Perhaps the best person to judge the instrument is the player, at least this is my opinion. My feeling is that when you have something that you know:
1. is intune
2. is responsive
3. allows one to play at all dynamics
4. allows the playing of desired intervals with apparent ease,
then what happens is a kind of comfort, or stability, or self-assurance allowing you to make the clarinet do your own personal bidding. You are not bothered by any part, or series of notes that you see, or better said, your are sure of what the horn will do, and …….
you play the horn where it is, so-to-speak. Of course the setup and the reed in the setup are important, but one knows with experience what a horn will do for you, all things considered.

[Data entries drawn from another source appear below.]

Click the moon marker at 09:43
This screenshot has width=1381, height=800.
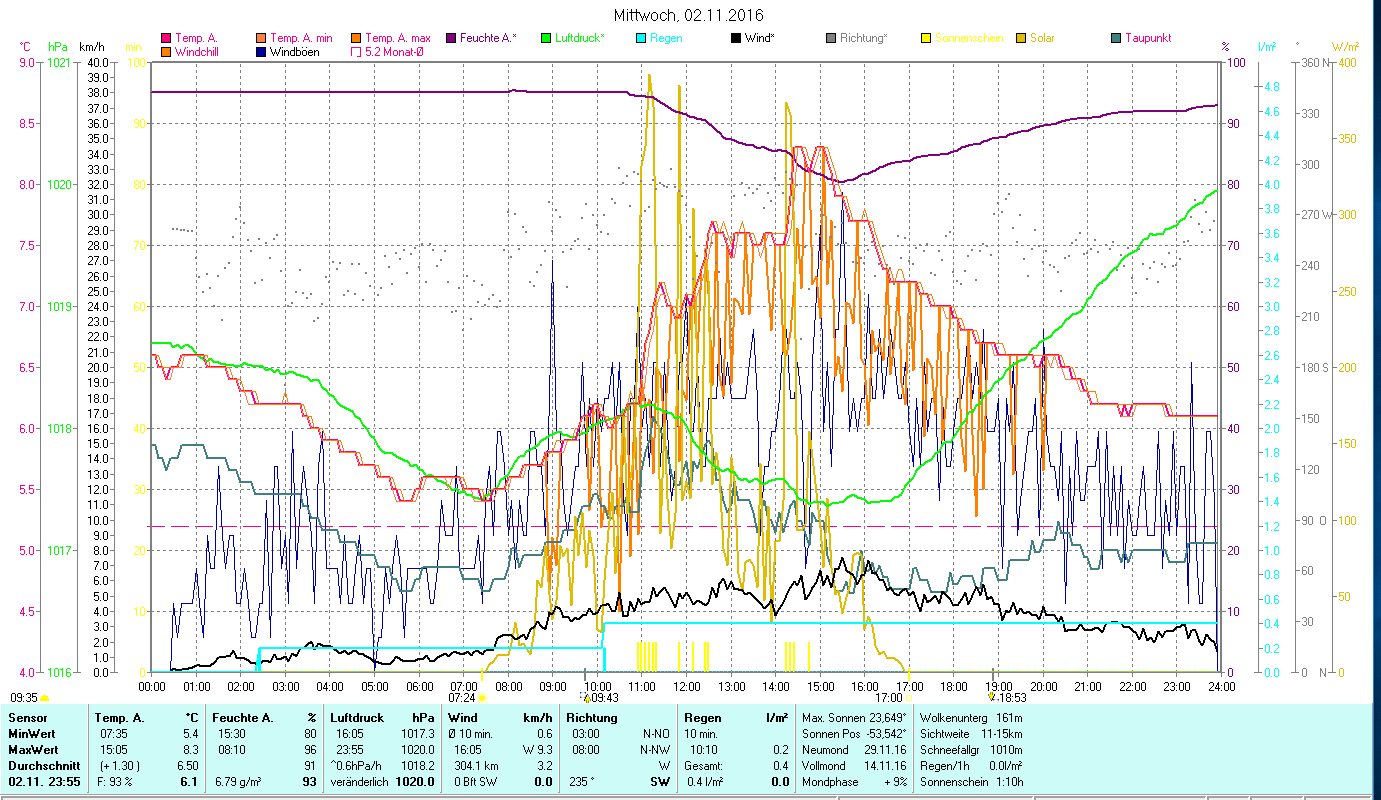pos(585,697)
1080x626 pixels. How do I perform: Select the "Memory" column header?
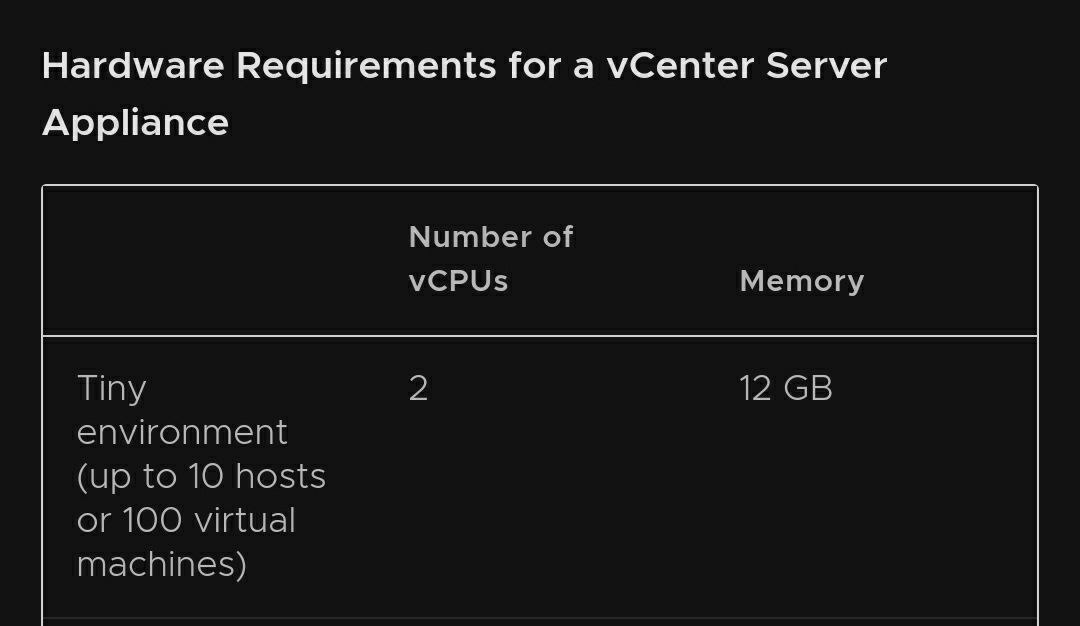click(802, 281)
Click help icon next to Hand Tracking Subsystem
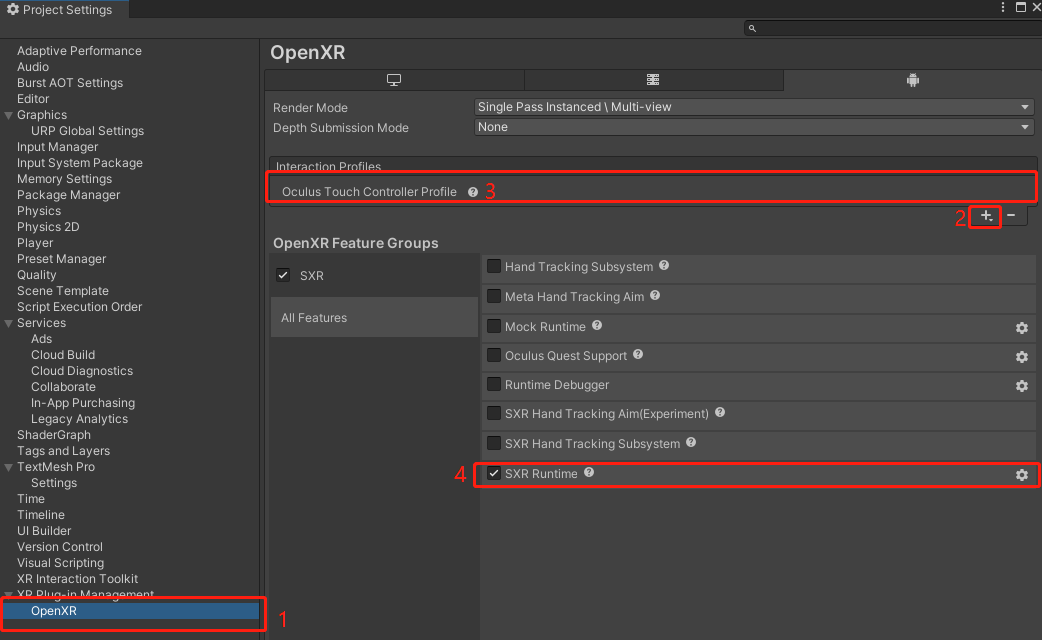 664,266
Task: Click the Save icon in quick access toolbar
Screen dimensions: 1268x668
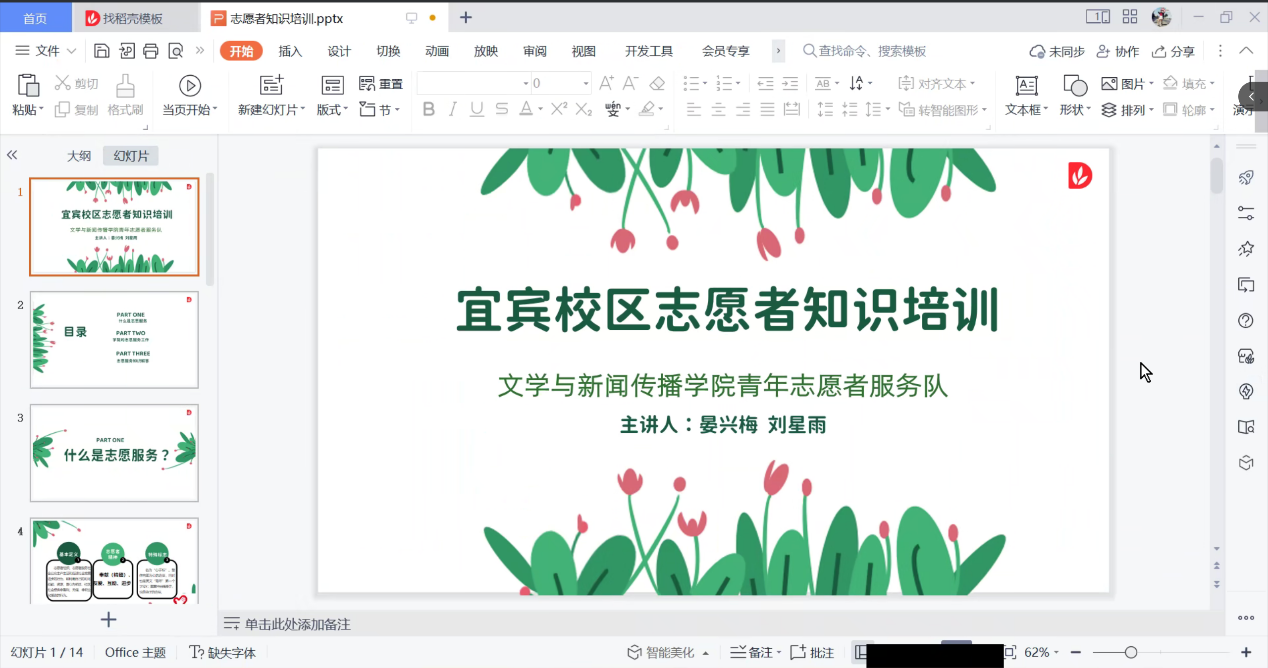Action: point(102,51)
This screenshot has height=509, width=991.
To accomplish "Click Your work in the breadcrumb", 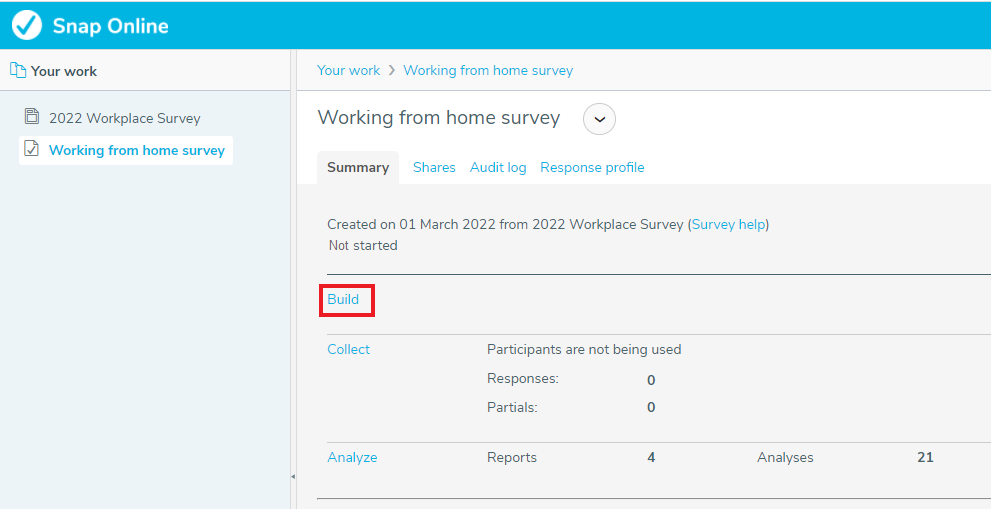I will [349, 70].
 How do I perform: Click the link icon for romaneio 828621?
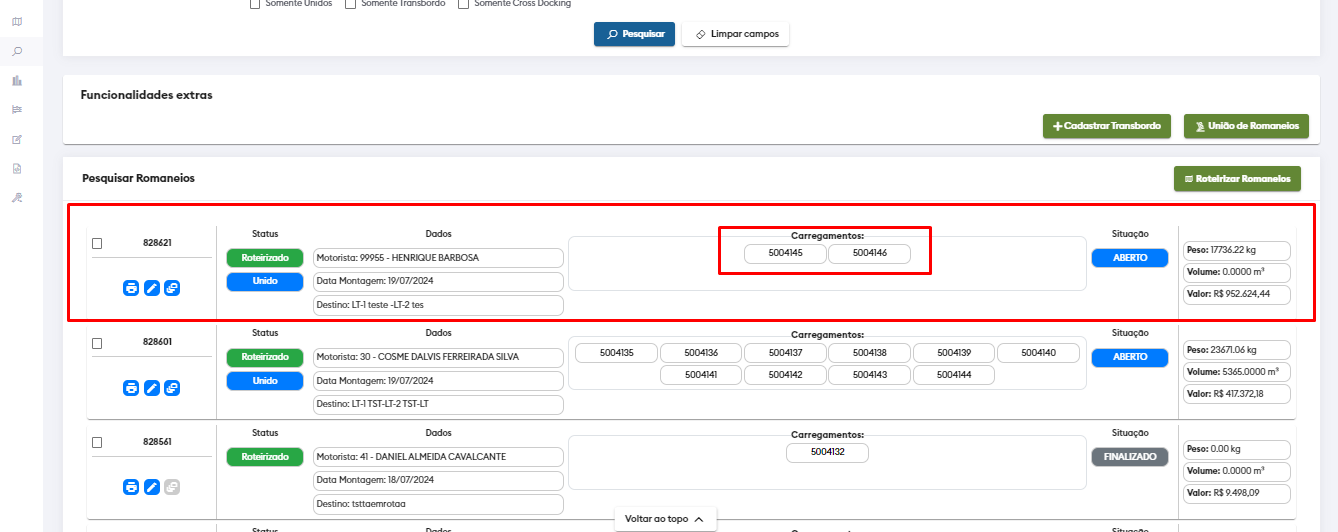coord(172,288)
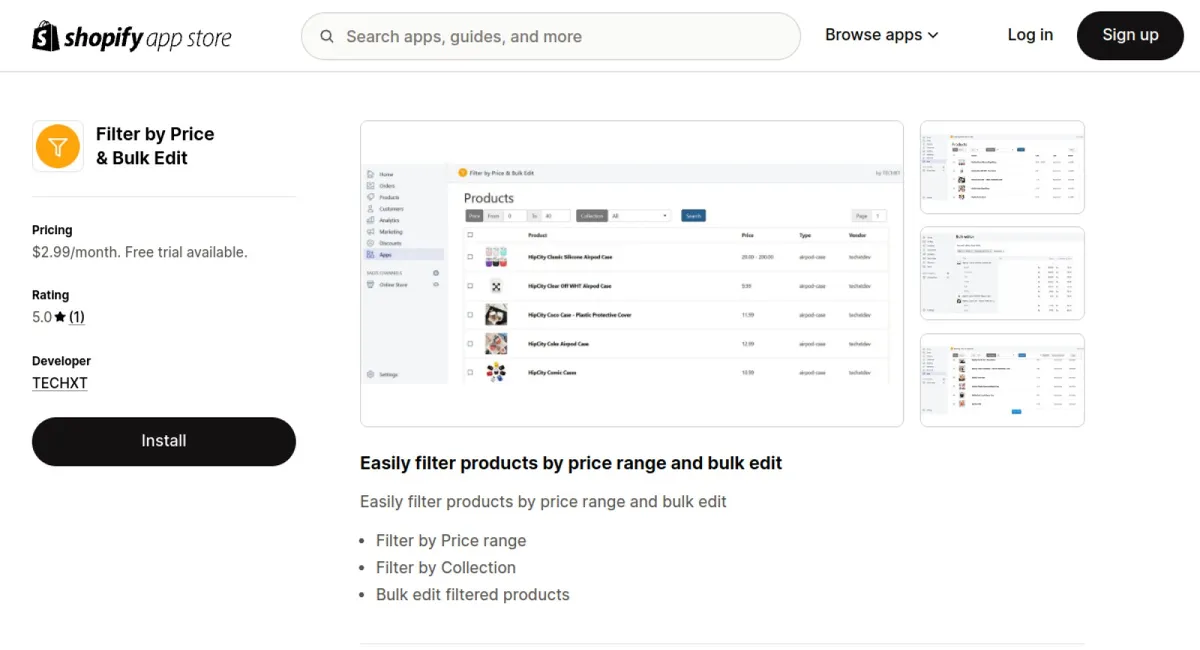Click the Marketing icon in the sidebar
Screen dimensions: 1200x650
[370, 231]

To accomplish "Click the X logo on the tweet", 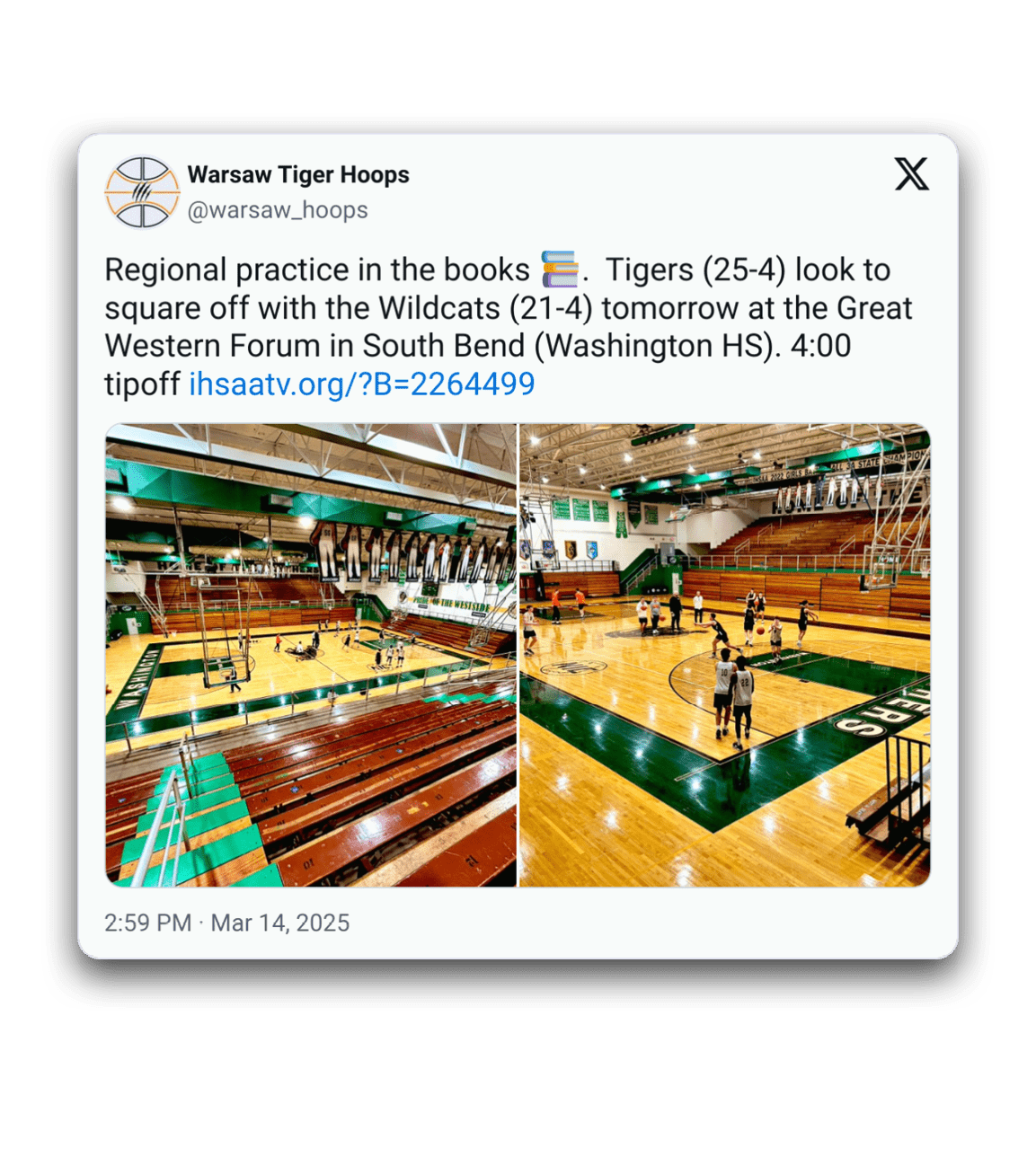I will click(x=911, y=174).

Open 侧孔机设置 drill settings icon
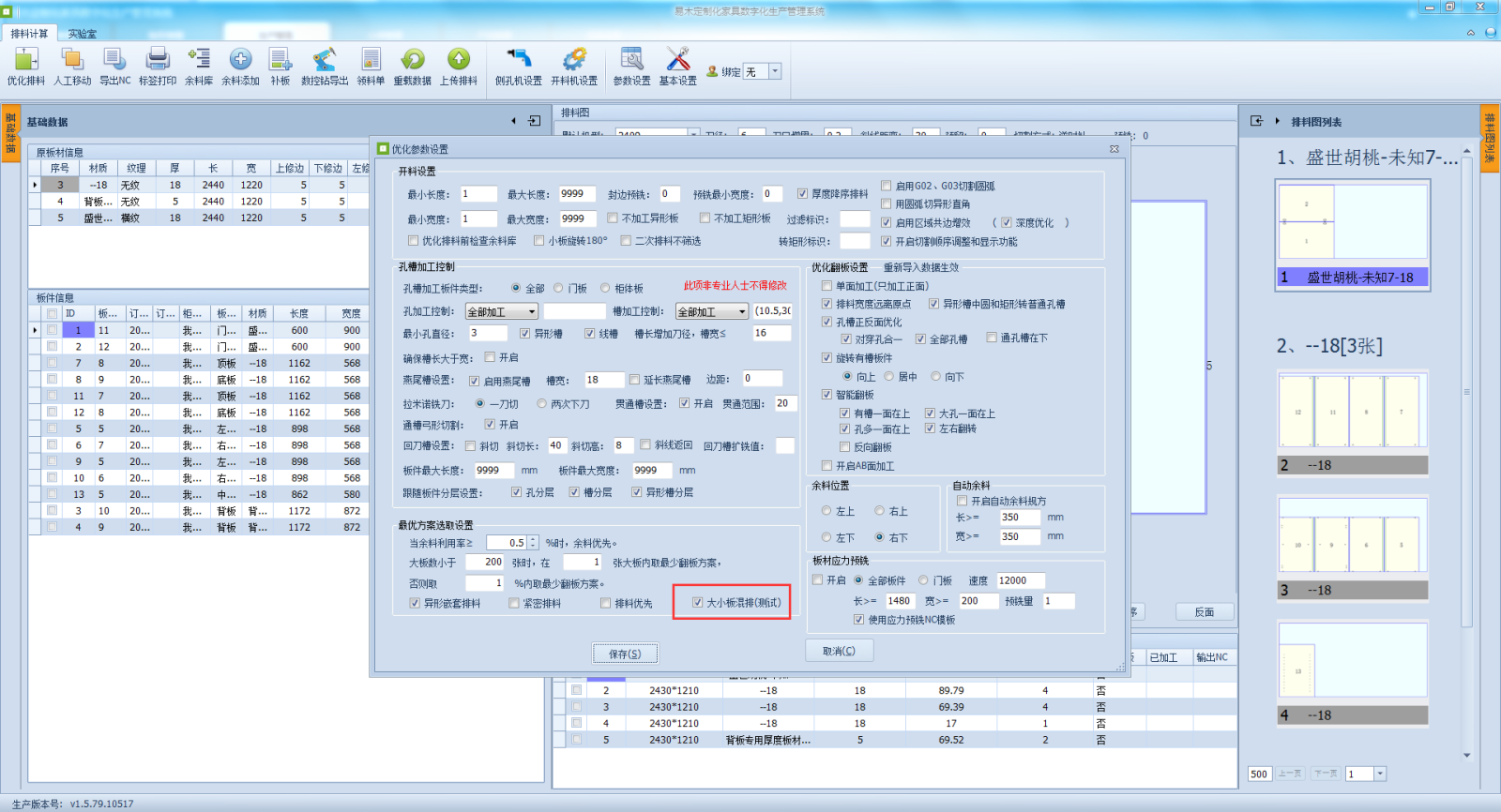[518, 61]
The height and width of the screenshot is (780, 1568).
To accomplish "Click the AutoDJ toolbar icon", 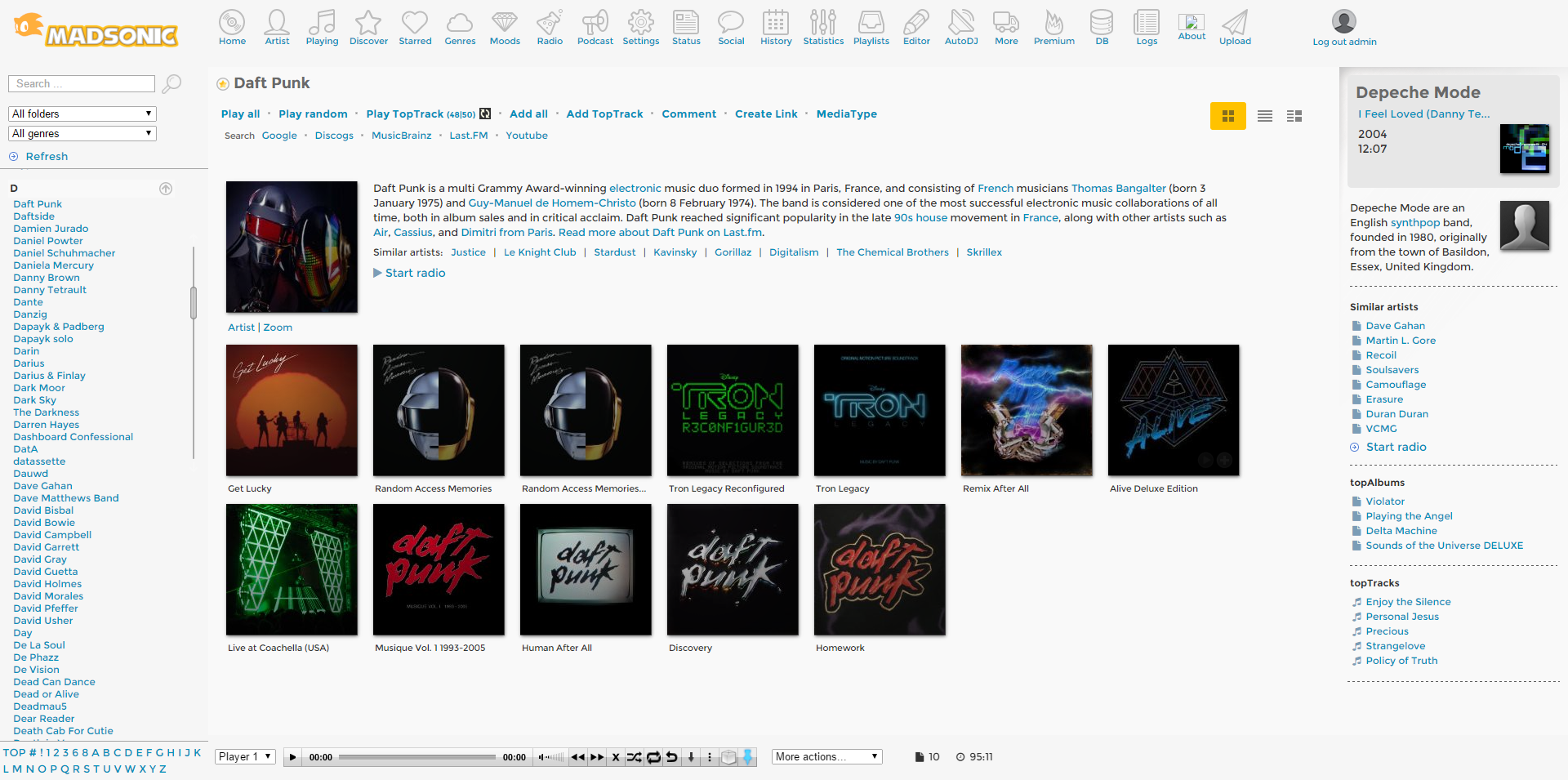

The Ridenour instruments I have tried and played for the past several months apparently give me this assurance and confidence, therefore I am an advocate..
The fact the the material is so much more stable than any wood certainly is part of the equation. One cannot say that they do not like the sound of rubber or the sound of wood or vice-versa; it is the ease with thich the sound is produced.
As one plays a rehearsal or concert one experiences so many reactions, so many emotions, makes so many notations to remember, it can become incomprehensible. That is why players improve with experience.
How many times did I play the Brahms Sonatas before they became as perfect as I, a mere mortal, can make them? Many, many. And still when they come my way, it is never a thoughtless endeavor. Ridenour’s instruments free my mind and ear as much as any.